YOUR OBJECTIVE | Copy out every line in the entries below that contains the string "with", matching case exactly.

Entries on where items appear |
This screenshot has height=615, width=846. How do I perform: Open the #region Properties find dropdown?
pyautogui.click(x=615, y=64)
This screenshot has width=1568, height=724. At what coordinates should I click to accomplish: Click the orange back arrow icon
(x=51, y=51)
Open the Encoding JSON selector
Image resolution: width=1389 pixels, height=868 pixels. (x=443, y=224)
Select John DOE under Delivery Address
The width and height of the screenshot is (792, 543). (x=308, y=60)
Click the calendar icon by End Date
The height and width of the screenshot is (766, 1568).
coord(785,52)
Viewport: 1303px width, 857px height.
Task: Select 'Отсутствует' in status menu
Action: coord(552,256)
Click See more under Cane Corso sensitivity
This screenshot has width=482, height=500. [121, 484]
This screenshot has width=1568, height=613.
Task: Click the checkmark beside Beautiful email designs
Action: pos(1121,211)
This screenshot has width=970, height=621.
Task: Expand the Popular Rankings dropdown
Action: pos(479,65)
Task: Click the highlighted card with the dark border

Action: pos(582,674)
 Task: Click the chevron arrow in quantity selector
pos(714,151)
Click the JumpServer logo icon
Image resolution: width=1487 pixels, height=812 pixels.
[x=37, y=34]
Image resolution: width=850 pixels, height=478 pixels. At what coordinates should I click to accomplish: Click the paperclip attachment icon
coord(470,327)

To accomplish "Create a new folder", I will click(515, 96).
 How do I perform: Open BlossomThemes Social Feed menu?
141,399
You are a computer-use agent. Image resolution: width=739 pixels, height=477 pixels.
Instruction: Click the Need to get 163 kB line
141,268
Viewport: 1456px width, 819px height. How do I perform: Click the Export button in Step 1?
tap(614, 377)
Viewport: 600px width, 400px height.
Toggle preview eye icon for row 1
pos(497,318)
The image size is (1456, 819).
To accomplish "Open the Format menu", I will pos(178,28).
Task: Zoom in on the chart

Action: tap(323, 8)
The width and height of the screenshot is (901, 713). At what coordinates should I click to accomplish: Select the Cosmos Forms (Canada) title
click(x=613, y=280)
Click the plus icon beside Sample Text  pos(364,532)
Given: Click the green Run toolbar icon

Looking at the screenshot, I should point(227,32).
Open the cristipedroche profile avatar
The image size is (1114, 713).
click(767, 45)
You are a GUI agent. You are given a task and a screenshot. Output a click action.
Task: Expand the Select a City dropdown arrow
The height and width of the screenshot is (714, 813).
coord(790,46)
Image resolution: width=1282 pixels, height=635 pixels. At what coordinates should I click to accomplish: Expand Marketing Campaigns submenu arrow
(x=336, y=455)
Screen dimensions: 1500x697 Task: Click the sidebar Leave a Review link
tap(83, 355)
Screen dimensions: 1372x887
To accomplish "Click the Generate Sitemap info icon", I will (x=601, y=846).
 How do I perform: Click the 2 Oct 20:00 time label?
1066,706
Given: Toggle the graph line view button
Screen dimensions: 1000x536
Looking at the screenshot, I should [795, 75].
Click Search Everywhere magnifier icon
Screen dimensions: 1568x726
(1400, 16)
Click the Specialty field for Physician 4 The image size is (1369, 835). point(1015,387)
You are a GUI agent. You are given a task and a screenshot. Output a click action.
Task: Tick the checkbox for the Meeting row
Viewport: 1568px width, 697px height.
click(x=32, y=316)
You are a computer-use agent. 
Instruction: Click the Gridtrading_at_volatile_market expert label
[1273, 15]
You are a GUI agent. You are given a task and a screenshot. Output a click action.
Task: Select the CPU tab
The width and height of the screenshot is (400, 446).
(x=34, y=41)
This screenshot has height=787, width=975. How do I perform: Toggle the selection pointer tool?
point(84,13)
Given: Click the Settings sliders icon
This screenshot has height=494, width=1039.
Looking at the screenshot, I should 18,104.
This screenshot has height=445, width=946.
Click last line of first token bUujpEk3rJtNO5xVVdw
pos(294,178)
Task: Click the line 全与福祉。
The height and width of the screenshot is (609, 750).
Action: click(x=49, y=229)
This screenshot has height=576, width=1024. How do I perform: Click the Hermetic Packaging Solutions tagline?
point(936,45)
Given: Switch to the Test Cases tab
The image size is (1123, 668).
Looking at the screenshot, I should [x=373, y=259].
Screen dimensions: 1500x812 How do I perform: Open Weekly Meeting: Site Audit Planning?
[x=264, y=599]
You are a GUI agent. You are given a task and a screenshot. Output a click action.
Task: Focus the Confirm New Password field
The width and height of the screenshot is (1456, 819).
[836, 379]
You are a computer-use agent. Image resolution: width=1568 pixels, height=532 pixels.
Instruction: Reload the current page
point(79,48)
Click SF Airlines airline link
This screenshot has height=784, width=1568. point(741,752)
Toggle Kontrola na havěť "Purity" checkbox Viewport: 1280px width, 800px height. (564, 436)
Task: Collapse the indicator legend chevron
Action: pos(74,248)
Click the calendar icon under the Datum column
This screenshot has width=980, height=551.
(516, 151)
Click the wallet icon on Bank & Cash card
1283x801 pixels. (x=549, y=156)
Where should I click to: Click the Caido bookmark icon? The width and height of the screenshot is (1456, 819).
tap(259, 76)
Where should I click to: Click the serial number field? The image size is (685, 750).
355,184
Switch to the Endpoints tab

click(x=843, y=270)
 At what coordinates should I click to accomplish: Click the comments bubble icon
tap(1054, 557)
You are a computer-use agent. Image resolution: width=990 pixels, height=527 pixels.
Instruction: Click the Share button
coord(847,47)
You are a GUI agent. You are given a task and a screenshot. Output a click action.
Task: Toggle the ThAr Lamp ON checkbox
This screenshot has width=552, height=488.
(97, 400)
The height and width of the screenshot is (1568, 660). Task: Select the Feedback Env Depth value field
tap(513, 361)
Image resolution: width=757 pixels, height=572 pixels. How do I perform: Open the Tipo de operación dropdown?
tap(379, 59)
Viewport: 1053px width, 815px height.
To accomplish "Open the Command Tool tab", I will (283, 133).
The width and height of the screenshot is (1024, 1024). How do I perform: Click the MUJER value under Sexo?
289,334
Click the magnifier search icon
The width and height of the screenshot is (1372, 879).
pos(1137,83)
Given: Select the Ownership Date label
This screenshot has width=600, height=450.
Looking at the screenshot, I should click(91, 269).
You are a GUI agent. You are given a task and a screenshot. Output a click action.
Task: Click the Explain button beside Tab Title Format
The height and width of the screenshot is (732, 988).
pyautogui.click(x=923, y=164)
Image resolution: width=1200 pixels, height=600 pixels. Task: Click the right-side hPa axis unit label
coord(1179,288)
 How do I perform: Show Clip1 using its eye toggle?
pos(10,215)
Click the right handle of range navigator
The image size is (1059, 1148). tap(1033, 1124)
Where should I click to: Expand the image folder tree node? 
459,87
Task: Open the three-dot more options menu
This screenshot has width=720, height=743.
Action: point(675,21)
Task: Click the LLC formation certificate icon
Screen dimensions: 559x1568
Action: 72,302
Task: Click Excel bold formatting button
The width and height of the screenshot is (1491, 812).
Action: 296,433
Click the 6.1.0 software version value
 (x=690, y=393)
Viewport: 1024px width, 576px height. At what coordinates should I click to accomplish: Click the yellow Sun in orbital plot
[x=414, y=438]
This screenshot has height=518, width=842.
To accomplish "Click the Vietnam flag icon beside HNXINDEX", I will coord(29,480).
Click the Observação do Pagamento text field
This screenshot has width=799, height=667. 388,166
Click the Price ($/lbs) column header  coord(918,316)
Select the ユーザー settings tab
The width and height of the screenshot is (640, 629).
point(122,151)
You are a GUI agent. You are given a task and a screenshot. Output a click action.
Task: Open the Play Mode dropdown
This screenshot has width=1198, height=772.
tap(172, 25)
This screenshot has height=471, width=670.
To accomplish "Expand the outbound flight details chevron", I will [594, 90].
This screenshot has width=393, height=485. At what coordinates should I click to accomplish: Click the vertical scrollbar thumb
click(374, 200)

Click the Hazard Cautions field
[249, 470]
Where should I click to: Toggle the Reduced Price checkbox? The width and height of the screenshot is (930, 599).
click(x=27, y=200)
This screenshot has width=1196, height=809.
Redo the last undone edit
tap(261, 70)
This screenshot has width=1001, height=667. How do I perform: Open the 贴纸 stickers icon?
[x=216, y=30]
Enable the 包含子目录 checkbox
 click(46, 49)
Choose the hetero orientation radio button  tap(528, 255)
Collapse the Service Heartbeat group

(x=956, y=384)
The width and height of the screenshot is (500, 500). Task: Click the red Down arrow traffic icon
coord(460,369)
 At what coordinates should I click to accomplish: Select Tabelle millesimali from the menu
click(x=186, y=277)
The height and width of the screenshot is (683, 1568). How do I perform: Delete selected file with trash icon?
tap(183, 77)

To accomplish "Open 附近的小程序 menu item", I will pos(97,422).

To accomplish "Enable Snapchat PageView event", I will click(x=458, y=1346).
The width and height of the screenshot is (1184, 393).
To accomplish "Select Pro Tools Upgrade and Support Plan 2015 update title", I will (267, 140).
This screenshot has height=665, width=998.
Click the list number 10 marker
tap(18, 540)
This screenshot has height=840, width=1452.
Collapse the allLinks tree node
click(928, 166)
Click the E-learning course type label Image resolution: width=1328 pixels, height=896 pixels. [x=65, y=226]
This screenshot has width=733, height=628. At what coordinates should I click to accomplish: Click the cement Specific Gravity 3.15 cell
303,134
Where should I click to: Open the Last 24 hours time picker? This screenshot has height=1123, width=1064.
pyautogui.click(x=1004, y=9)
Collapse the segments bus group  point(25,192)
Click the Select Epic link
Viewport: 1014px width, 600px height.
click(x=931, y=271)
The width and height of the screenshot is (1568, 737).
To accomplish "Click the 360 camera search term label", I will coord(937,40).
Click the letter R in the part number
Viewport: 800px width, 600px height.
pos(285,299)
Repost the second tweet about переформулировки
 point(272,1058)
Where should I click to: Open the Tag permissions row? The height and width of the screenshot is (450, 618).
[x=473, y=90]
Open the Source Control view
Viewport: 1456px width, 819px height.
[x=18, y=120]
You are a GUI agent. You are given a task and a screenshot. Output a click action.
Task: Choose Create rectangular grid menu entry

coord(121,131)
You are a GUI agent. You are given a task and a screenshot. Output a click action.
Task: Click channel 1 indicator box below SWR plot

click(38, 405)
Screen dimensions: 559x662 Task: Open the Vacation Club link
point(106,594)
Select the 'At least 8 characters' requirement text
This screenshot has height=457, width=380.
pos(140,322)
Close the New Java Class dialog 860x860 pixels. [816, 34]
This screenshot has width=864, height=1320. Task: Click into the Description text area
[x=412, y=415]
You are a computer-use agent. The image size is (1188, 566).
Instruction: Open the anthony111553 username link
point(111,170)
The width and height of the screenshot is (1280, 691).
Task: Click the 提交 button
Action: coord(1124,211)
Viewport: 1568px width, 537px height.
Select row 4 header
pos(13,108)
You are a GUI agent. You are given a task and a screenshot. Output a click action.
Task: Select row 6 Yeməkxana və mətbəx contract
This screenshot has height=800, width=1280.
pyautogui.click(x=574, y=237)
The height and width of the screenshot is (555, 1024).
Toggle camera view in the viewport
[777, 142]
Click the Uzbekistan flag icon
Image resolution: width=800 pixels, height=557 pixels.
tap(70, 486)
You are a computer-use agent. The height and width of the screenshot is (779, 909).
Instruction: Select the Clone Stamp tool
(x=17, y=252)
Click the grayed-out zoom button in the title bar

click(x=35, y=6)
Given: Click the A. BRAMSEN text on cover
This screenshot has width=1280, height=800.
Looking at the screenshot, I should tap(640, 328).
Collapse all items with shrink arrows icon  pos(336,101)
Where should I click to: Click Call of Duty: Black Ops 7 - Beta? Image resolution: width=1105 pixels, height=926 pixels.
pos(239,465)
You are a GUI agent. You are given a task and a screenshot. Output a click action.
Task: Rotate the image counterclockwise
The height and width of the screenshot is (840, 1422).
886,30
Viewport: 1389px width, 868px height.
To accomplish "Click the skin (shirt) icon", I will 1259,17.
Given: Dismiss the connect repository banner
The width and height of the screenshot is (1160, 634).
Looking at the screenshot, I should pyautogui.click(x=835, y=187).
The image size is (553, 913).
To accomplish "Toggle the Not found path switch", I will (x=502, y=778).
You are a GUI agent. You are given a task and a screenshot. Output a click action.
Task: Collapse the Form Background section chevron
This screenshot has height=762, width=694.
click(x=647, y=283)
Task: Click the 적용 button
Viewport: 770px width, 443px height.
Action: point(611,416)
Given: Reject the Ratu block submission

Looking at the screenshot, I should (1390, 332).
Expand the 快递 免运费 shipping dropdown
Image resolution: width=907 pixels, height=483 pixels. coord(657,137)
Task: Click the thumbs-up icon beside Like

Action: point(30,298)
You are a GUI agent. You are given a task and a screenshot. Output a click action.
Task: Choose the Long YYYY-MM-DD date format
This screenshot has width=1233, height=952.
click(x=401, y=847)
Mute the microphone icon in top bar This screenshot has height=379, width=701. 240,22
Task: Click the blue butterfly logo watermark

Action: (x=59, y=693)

RESULT BELOW |
Task: Click the highlighted card with the dark border
The height and width of the screenshot is (683, 1568). How do I perform: Delete selected file with trash icon?
Collapse all items with shrink arrows icon  pos(336,101)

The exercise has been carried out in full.